**Dataset excerpts**

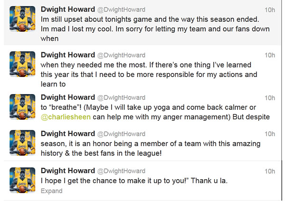Open the 10h timestamp on the yoga tweet
This screenshot has width=285, height=202.
coord(270,98)

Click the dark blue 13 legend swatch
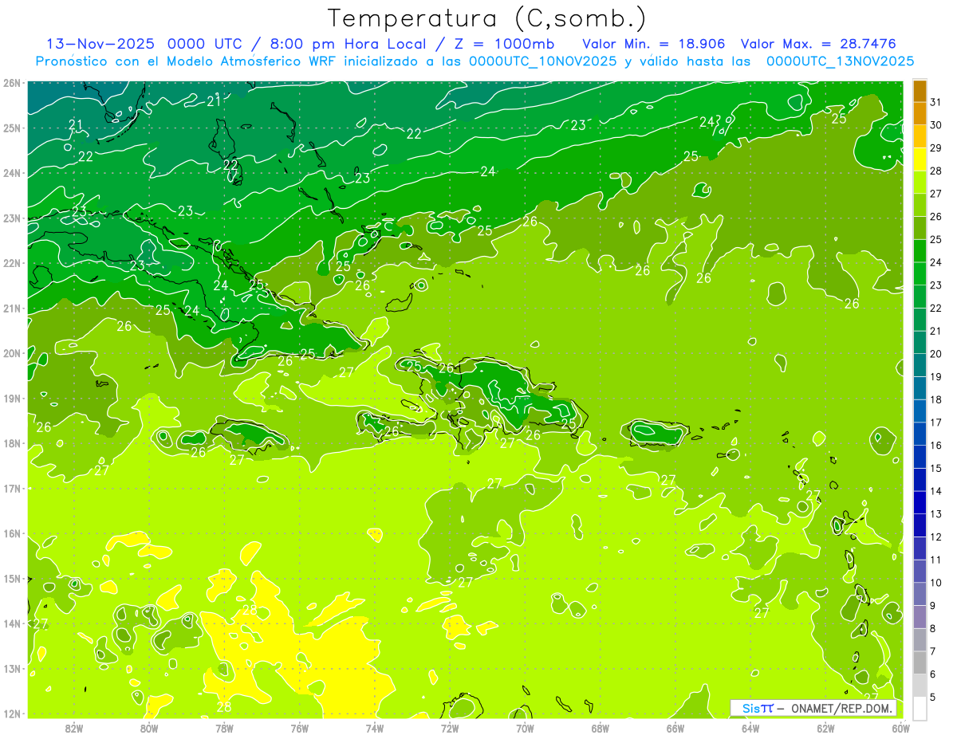tap(920, 501)
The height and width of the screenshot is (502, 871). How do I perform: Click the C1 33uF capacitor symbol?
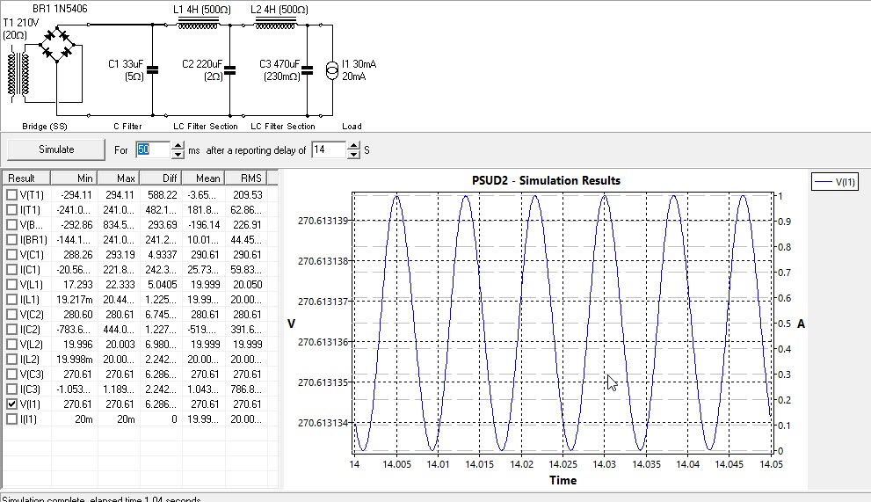point(153,70)
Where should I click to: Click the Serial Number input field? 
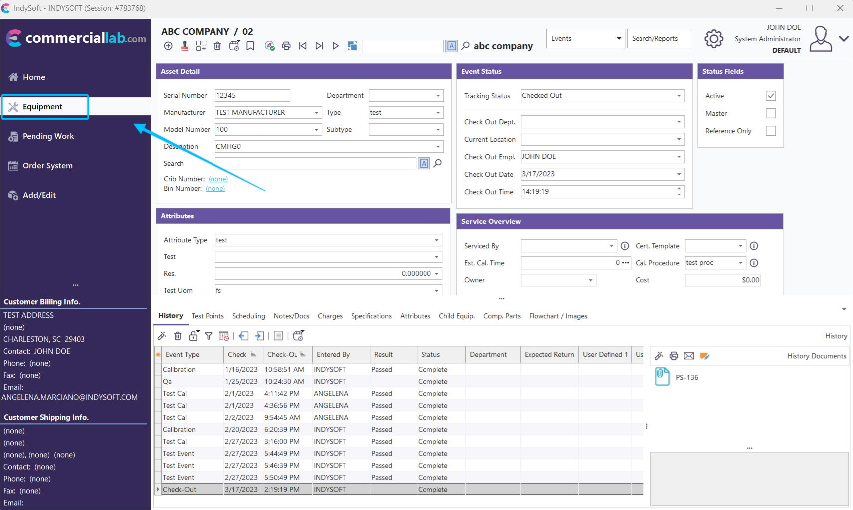[x=252, y=96]
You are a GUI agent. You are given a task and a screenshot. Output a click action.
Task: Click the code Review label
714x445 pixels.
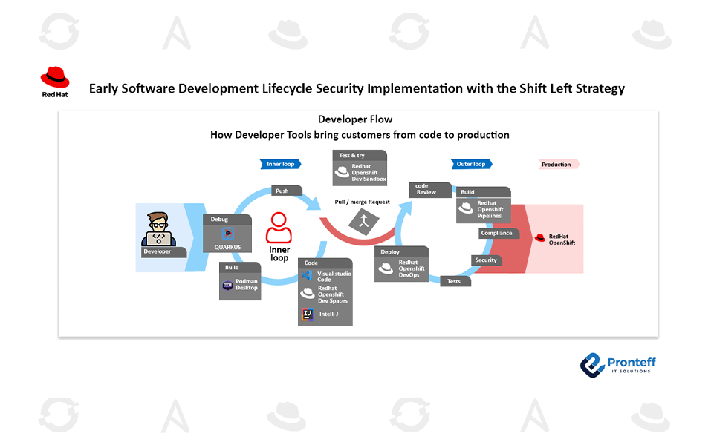point(431,189)
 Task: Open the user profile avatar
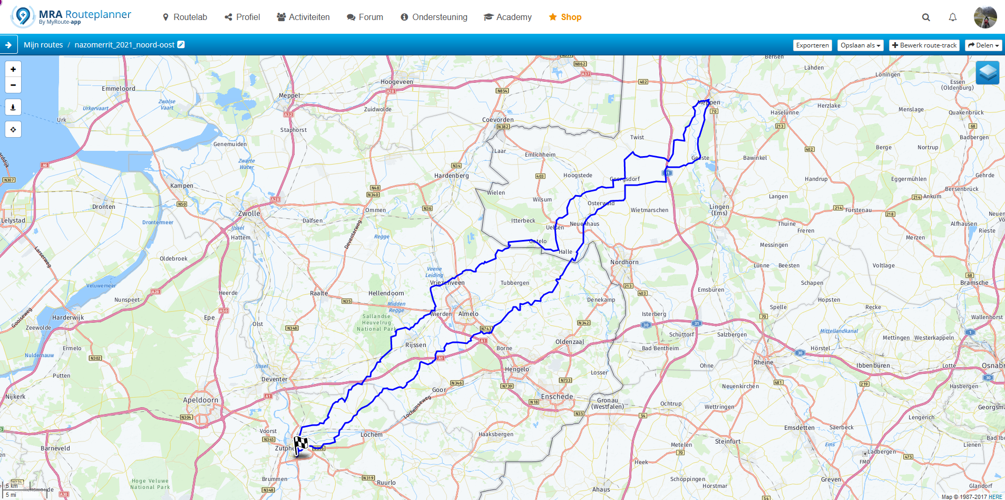click(x=984, y=17)
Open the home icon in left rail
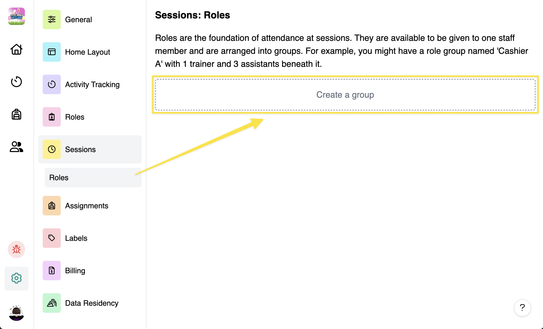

**Problem to solve**
For this task, give again exactly the lines from the line with "714x445 pixels." through the end of the entries, including both ends, and omit the pictures.

**Completed exercise**
714x445 pixels.
point(431,189)
 Task: Open the user profile avatar
click(x=984, y=17)
Open the home icon in left rail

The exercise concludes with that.